→ **Pixel coordinate grounding data**:
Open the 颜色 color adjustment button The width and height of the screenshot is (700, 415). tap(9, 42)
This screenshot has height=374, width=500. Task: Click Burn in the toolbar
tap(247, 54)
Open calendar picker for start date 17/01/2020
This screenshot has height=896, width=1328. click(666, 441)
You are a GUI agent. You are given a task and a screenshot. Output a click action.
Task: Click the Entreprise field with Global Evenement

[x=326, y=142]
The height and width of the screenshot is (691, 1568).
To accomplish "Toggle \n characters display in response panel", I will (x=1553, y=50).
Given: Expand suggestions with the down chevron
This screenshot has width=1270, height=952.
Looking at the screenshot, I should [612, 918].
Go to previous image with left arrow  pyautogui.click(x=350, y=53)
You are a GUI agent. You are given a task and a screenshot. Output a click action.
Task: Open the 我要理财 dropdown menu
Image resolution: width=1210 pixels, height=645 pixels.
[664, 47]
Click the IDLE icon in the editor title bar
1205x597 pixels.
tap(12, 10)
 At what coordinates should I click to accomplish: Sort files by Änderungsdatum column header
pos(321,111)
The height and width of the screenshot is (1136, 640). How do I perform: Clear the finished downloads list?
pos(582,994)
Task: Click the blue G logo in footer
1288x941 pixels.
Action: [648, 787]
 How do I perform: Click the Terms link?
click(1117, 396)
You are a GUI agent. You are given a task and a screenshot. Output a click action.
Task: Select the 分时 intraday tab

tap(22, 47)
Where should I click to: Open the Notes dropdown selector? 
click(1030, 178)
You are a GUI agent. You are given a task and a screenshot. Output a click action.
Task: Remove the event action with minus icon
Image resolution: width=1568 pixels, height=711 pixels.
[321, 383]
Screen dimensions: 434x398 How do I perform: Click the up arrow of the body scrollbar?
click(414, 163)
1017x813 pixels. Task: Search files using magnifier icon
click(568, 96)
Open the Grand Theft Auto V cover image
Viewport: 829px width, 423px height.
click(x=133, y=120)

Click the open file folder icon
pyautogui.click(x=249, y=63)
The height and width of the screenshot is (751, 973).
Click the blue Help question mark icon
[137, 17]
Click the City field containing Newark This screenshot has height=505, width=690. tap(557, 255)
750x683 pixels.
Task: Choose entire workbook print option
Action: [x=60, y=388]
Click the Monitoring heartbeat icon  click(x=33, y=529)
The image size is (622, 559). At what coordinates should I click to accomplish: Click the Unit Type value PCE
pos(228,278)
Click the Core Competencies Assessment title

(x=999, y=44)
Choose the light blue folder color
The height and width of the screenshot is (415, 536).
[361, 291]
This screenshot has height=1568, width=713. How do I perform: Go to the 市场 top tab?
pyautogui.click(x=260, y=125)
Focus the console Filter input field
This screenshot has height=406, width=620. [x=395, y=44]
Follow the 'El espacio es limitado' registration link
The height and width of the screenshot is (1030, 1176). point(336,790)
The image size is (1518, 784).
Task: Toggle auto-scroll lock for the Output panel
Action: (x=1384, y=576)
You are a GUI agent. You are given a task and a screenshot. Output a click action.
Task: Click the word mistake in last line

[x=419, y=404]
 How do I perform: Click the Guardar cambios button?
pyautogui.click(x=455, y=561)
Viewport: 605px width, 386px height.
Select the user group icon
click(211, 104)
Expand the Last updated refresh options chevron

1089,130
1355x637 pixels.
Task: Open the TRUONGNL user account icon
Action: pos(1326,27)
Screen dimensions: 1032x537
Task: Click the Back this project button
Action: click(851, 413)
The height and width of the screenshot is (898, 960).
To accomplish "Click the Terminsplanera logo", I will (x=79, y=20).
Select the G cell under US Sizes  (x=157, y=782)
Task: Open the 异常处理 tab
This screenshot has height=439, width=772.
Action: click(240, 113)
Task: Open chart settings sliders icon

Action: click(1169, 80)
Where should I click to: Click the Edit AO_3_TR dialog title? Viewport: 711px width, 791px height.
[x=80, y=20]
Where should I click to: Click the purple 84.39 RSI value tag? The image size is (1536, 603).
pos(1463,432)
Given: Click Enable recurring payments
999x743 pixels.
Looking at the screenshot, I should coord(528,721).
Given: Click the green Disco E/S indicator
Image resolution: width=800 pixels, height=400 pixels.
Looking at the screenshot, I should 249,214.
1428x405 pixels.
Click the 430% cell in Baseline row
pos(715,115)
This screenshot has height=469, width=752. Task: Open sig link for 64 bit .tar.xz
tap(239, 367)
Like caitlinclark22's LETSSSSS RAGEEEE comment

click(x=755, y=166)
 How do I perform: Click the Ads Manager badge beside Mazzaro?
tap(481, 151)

→ **Problem description**:
Among the entries above, identify all lines with "logo" and copy them.

→ **Exercise solution**:
Task: Click the blue G logo in footer
To accomplish "Click the Terminsplanera logo", I will (x=79, y=20).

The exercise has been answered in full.